Quality measurement and reporting alone may not achieve higher quality care, and therefore efforts to improve care will need to target actionable drivers of timely cirrhosis care. Domains that can serve as potential targets for intervention at a practice level include providing better access to specialist care.12 Patient subgroups that may be important targets for future interventions include those with medical comorbidities.12 Our data also suggest that focused efforts on preventive care in ascites may improve quality of care delivered to patients with cirrhosis and ascites.12
Implementation of solutions and interventions will depend on the underlying problem as well as the structure and context of the clinical setting and practice needs (Table 1). Simpler interventions such as standardization (e.g., implementation of electronic order sets or care pathways) may be effective enough for situations that do not depend on the participation of many parties (such as ordering antibiotics in the setting of gastrointestinal bleeding and hepatocellular carcinoma screening). Designing a more expensive form of coordination may be necessary if the goal is to improve complex endpoints (such as hospital admission rates, morbidity, and mortality) that are dependent on many individuals, including patients, clinicians, caregivers, case managers, and so forth. We may also need to move toward new models of care in cirrhosis.14 These models include: (1) the application of elements of a chronic care model, in which active disease management continues in between clinic visits using home-based interventions such as home visits, scheduled telephone calls, and remote home monitoring systems; (2) multidisciplinary care, including gastroenterologists/hepatologists, primary care physicians, radiologists, infectious disease physicians and/or psychiatrists (who can either be colocated in a single clinic or actively engaged in cross-discipline collaboration via regular meetings [similar to tumor or transplant evaluation boards]); and (3) improving access to specialty care, particularly for patients with cirrhosis in underserved areas, via electronic consults and telemedicine.
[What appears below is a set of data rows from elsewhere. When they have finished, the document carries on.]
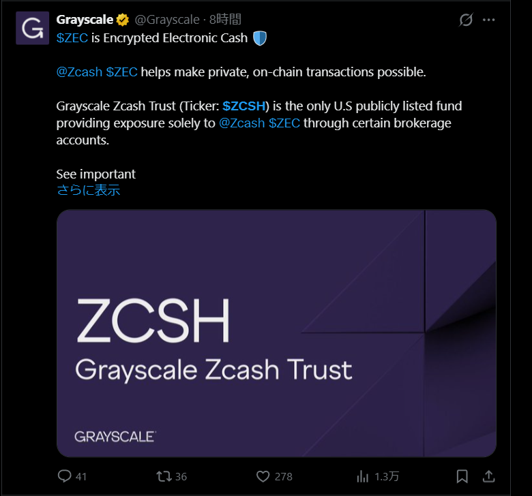This screenshot has height=496, width=532.
Task: Open the repost menu with 36 reposts
Action: point(164,476)
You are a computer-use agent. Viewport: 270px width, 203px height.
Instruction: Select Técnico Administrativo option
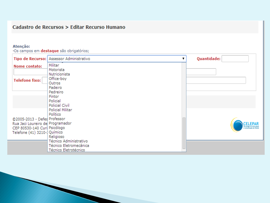pos(68,141)
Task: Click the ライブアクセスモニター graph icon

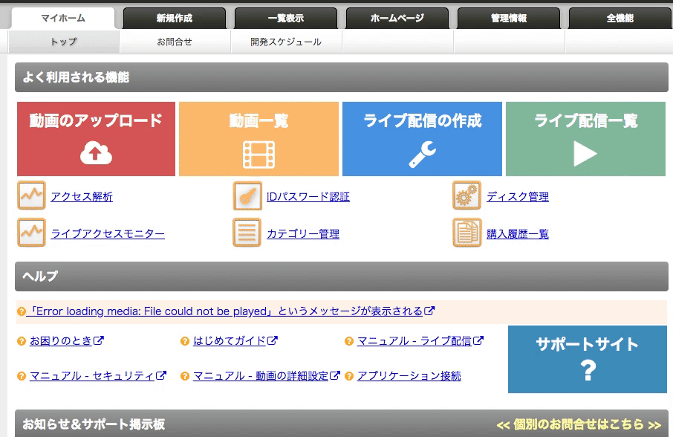Action: 31,233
Although these models remain untested in patients with cirrhosis, their success in other areas of medicine suggest that they may improve outcomes in cirrhosis.
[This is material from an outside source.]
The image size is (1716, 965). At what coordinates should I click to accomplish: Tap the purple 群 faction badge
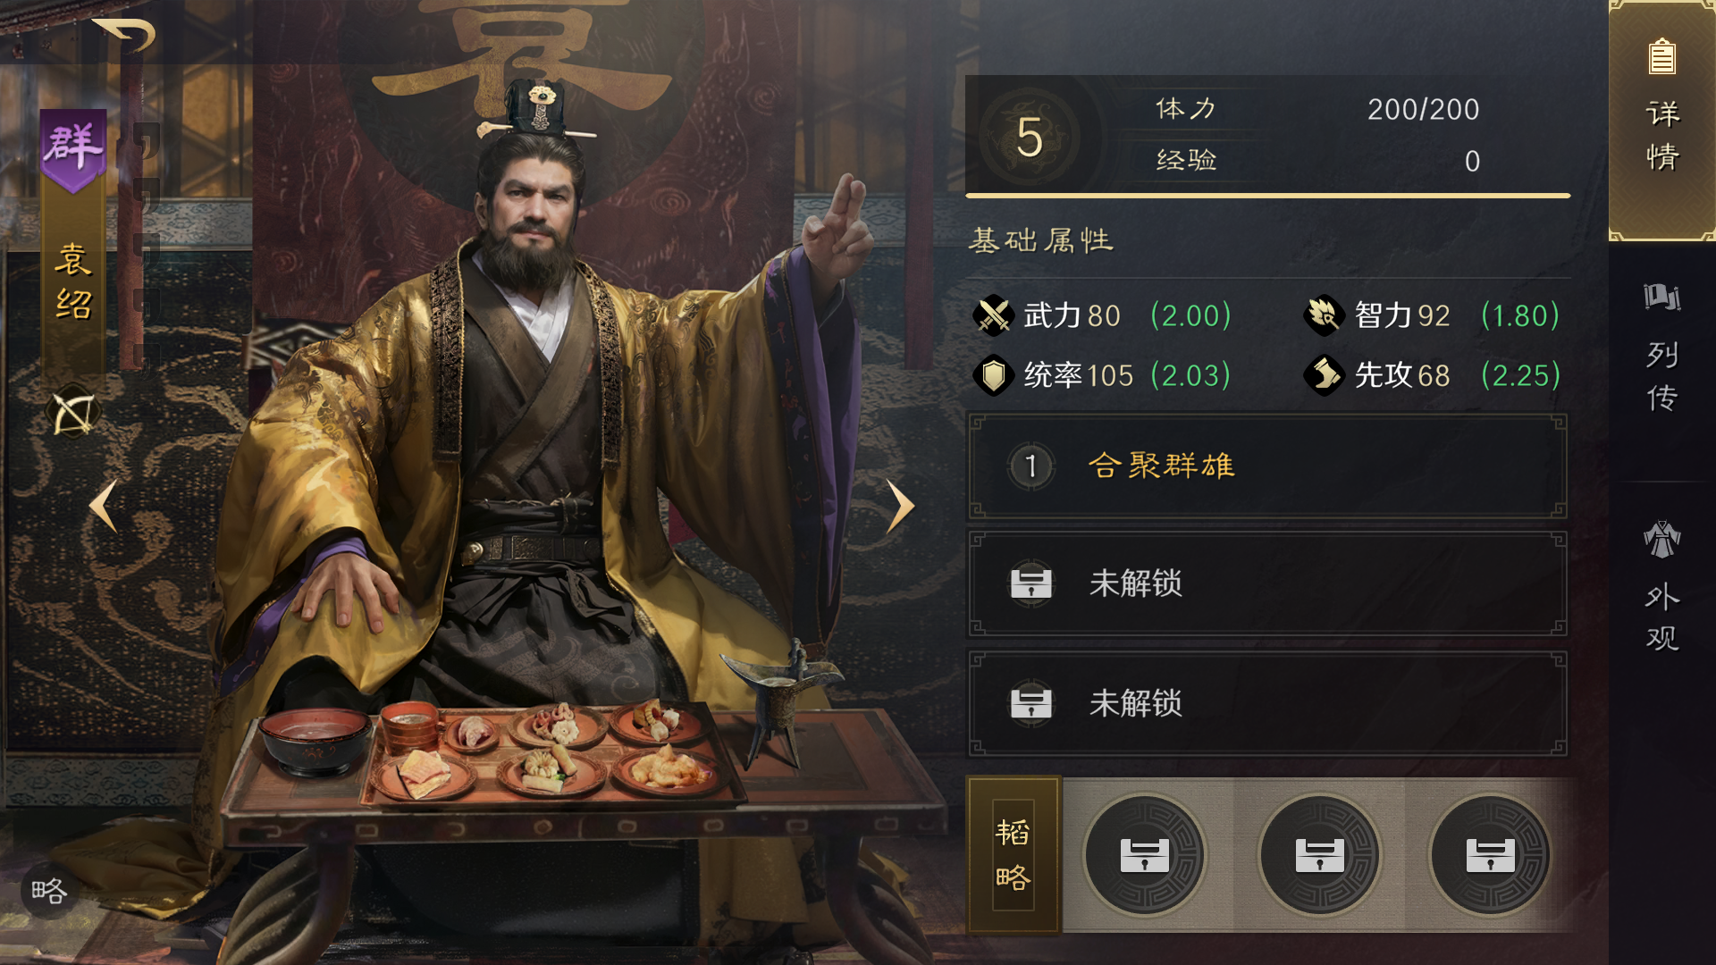click(73, 150)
|Administration of antibiotics in all patients with cirrhosis and gastrointestinal bleeding||Standardized electronic order sets|
|Screening for hepatocellular cancer||Established care pathways|
|Reducing preventable hospital readmissions; improving morbidity and mortality||Improving access to specialty care|
|Multidisciplinary care, including gastroenterologists/hepatologists, primary care physicians, radiologists, and psychiatrists|
|Case management, including home-based interventions such as home visits, scheduled telephone calls, and remote home monitoring systems|
In our setting (an academically affiliated Veterans Administration Medical Center with a mature EHR), we are increasingly relying on clinical templates that incorporate clinical guidelines and small registries to monitor timely and consistent delivery of recommended preventive care (such as variceal screening, liver cancer screening, and vaccinations). We are expanding our clinical staff to include midlevel providers who, in addition to sharing the physicians' workload, are playing a major role in the coordination of patient care. We are also streamlining electronic communication between primary care providers and gastroenterologists through explicit follow-up recommendations for patients seen in the specialty clinic and detailed justification in cases where consults are discontinued. These are some examples of steps we are taking to improve quality of care delivered to patients with cirrhosis while waiting for more concrete evidence regarding the effectiveness of alternative care models in this population.